Never mind the tarot pt3

We’re hurtling to the end! Here we go, into the final portion of Never Mind the Bollocks by the Sex pistols! (Here’s the previous post).

Anarchy in the UK

This is the big one, I think. It’s certainly my favorite song by the Sex Pistols. Interestingly, it’s not actually about anarchy. It’s about nihilism. Anarchy is a political stance! I often wonder if this song is the reason so many people now get it confused. Basically, anarchy is about self-rule. It usually manifests in small collectives, often of people who will grow food and swap with each other, so there’s no economy between them. Brook Farm is my favorite real-life example of an anarchic commune, given that Hawthorne based his novel A Blithesdale Romance on it. But I imagine the most famous anarchic commune is the one in Monty Python and the Holy Grail.

> EXERCISE
Extend the blog post on Never Mind the Bollocks from its final sentence, in the same voice.

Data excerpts
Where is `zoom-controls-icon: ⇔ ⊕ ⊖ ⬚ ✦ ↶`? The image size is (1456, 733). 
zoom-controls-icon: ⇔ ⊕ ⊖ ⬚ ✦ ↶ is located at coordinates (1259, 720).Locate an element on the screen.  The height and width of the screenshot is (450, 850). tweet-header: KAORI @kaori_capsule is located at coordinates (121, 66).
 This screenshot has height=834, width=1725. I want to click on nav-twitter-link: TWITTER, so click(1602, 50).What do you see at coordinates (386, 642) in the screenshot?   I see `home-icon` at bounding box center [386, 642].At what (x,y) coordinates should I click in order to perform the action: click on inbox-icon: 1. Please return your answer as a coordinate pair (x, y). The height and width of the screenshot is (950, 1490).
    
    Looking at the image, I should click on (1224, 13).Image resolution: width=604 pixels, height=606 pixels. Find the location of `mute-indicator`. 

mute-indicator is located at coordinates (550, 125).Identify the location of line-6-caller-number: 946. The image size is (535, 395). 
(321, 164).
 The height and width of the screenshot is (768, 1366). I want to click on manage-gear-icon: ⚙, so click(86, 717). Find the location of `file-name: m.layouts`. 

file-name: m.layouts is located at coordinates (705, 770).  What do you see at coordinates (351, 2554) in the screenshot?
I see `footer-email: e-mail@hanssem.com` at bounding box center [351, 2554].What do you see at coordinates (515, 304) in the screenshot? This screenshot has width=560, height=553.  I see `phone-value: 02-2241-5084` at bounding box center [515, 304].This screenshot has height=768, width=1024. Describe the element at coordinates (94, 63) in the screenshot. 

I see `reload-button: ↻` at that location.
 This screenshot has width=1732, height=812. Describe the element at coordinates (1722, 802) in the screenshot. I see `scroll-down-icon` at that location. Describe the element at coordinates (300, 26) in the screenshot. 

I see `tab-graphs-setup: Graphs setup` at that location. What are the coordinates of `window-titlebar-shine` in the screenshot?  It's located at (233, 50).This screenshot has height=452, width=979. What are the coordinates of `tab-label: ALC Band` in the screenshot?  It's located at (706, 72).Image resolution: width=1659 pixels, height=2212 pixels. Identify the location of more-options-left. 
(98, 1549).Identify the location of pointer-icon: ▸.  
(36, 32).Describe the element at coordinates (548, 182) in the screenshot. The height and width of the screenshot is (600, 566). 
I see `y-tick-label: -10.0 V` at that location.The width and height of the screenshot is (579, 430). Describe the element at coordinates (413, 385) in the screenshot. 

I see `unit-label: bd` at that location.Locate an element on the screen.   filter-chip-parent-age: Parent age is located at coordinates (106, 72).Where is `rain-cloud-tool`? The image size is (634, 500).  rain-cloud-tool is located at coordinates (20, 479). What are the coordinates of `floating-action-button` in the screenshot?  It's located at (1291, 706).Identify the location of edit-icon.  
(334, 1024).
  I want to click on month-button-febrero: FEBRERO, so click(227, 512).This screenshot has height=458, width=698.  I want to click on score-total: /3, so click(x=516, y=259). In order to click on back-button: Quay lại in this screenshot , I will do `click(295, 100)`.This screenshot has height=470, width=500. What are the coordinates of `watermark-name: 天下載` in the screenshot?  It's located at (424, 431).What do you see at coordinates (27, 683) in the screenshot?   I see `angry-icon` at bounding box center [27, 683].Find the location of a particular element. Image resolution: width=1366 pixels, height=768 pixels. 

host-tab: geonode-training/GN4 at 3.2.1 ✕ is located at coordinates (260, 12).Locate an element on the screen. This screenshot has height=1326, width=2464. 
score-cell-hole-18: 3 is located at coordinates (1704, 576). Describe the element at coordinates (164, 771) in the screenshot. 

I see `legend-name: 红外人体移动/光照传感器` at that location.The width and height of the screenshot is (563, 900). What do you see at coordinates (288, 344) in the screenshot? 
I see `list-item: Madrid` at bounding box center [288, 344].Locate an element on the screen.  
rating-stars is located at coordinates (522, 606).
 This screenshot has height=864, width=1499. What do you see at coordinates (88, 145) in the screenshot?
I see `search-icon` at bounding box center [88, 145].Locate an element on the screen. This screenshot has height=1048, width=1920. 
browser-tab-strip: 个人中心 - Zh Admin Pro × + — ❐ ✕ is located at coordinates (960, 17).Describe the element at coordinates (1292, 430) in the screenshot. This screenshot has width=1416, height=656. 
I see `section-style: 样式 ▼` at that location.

> ANSWER FOR THE TASK
Why does that matter? Well, I think it indicates a crossover between the very personal anger that the previous set of songs displayed and the cultural anger that’s been creeping in with songs like “Holidays in the Sun” and “God Save the Queen.” So this song is absolutely about the personal rage the speaker feels, but that rage is caused, here, by the state of the world. There’s no point to anything, because it’s all shit. The callback to the anti-Christ and organizations like the IRA serve to remind listeners of the fear and apocalyptic dangers surrounding them. Maybe the reason the speaker deals with his anger in such bad ways, in the previous songs, is because of the rotten world he’s in.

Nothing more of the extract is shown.